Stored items
· · · · ·

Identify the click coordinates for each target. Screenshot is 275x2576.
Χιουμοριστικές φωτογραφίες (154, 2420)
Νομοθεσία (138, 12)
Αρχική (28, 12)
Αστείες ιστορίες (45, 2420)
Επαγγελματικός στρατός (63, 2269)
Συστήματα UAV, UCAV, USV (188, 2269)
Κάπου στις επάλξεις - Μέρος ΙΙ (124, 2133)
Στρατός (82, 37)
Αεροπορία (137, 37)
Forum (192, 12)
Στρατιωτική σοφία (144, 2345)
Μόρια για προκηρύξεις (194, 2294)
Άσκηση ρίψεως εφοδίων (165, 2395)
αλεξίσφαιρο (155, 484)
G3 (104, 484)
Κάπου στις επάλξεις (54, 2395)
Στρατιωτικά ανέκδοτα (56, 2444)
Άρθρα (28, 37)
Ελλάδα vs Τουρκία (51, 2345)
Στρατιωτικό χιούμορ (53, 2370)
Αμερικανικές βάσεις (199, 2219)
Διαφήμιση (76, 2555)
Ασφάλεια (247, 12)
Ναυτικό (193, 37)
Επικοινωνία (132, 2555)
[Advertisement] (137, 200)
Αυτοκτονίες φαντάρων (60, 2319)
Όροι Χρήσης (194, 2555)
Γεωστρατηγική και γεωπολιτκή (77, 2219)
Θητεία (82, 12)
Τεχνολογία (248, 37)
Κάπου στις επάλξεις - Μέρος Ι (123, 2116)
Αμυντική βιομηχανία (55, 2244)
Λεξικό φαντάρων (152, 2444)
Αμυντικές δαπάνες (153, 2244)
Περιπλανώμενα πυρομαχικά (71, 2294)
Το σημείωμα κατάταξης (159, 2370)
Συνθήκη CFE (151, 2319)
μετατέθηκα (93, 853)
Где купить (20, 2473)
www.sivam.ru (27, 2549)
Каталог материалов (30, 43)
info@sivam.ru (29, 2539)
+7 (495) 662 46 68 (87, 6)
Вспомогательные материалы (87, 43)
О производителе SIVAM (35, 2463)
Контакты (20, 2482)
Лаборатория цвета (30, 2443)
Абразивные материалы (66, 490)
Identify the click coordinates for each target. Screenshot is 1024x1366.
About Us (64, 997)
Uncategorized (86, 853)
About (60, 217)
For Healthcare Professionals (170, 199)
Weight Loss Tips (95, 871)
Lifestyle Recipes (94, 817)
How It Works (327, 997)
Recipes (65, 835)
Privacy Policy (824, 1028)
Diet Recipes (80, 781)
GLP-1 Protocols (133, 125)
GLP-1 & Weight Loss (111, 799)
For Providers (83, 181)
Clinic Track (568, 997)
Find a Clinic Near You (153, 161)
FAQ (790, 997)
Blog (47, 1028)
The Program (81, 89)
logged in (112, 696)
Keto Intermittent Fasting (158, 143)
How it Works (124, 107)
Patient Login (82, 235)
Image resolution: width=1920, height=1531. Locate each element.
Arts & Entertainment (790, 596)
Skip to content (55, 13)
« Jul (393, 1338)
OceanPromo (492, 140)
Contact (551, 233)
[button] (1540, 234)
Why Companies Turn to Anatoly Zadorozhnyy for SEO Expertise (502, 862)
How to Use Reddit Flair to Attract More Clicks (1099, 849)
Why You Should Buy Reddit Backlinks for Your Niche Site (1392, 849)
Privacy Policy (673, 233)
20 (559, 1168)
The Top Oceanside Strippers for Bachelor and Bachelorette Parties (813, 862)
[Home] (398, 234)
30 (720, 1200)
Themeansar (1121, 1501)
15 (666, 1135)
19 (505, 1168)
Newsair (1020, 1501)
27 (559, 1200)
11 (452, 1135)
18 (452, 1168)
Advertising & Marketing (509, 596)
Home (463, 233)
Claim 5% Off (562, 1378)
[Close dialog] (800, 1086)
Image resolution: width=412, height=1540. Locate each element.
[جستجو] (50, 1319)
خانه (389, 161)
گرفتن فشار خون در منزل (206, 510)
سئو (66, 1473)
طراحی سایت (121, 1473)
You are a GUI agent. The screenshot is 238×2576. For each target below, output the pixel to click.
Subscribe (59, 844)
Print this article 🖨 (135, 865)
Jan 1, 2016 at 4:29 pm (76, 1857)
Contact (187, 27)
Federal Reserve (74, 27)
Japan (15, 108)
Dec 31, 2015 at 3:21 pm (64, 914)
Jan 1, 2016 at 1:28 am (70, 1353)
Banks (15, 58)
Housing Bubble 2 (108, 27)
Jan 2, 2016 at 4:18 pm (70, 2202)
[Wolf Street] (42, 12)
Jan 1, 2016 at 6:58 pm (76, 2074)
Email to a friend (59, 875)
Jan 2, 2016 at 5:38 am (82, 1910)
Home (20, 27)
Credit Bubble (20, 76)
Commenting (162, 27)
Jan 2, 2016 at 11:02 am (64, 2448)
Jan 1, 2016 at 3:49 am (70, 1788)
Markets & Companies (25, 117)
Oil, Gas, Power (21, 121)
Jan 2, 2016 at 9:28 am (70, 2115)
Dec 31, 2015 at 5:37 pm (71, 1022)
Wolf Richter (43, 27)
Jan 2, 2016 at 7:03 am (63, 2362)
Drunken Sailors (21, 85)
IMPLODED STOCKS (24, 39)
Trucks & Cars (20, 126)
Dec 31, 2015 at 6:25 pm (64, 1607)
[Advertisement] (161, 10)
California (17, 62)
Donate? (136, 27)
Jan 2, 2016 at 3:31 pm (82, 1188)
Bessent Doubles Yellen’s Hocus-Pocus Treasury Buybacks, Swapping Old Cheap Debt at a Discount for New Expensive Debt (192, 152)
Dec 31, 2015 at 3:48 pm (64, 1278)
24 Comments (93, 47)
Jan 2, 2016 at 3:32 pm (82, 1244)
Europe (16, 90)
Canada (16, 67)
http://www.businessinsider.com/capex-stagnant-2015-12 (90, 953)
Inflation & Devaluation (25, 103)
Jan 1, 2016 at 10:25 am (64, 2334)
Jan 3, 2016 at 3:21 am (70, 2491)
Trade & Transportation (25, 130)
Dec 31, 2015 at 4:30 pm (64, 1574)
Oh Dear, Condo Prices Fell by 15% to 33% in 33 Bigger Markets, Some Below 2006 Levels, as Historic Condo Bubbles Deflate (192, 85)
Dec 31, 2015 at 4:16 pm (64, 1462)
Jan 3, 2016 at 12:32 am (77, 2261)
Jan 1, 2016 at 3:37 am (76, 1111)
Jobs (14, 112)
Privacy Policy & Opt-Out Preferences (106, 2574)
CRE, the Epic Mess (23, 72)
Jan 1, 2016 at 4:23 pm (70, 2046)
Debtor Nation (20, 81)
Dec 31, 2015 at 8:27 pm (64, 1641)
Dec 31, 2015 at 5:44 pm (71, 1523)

· · · · ·

**HOW TO COMPLETE THIS TASK:**
Send back the lines of the records word for word, from the very first through the line containing "Image resolution: width=1920, height=1531.".

**COMPLETED TASK:**
Identify the click coordinates for each target. Screenshot is 275x2576.
Χιουμοριστικές φωτογραφίες (154, 2420)
Νομοθεσία (138, 12)
Αρχική (28, 12)
Αστείες ιστορίες (45, 2420)
Επαγγελματικός στρατός (63, 2269)
Συστήματα UAV, UCAV, USV (188, 2269)
Κάπου στις επάλξεις - Μέρος ΙΙ (124, 2133)
Στρατός (82, 37)
Αεροπορία (137, 37)
Forum (192, 12)
Στρατιωτική σοφία (144, 2345)
Μόρια για προκηρύξεις (194, 2294)
Άσκηση ρίψεως εφοδίων (165, 2395)
αλεξίσφαιρο (155, 484)
G3 (104, 484)
Κάπου στις επάλξεις (54, 2395)
Στρατιωτικά ανέκδοτα (56, 2444)
Άρθρα (28, 37)
Ελλάδα vs Τουρκία (51, 2345)
Στρατιωτικό χιούμορ (53, 2370)
Αμερικανικές βάσεις (199, 2219)
Διαφήμιση (76, 2555)
Ασφάλεια (247, 12)
Ναυτικό (193, 37)
Επικοινωνία (132, 2555)
[Advertisement] (137, 200)
Αυτοκτονίες φαντάρων (60, 2319)
Όροι Χρήσης (194, 2555)
Γεωστρατηγική και γεωπολιτκή (77, 2219)
Θητεία (82, 12)
Τεχνολογία (248, 37)
Κάπου στις επάλξεις - Μέρος Ι (123, 2116)
Αμυντική βιομηχανία (55, 2244)
Λεξικό φαντάρων (152, 2444)
Αμυντικές δαπάνες (153, 2244)
Περιπλανώμενα πυρομαχικά (71, 2294)
Το σημείωμα κατάταξης (159, 2370)
Συνθήκη CFE (151, 2319)
μετατέθηκα (93, 853)
Где купить (20, 2473)
www.sivam.ru (27, 2549)
Каталог материалов (30, 43)
info@sivam.ru (29, 2539)
+7 (495) 662 46 68 (87, 6)
Вспомогательные материалы (87, 43)
О производителе SIVAM (35, 2463)
Контакты (20, 2482)
Лаборатория цвета (30, 2443)
Абразивные материалы (66, 490)
Identify the click coordinates for each target. Screenshot is 1024x1366.
About Us (64, 997)
Uncategorized (86, 853)
About (60, 217)
For Healthcare Professionals (170, 199)
Weight Loss Tips (95, 871)
Lifestyle Recipes (94, 817)
How It Works (327, 997)
Recipes (65, 835)
Privacy Policy (824, 1028)
Diet Recipes (80, 781)
GLP-1 Protocols (133, 125)
GLP-1 & Weight Loss (111, 799)
For Providers (83, 181)
Clinic Track (568, 997)
Find a Clinic Near You (153, 161)
FAQ (790, 997)
Blog (47, 1028)
The Program (81, 89)
logged in (112, 696)
Keto Intermittent Fasting (158, 143)
How it Works (124, 107)
Patient Login (82, 235)
Image resolution: width=1920, height=1531. Locate each element.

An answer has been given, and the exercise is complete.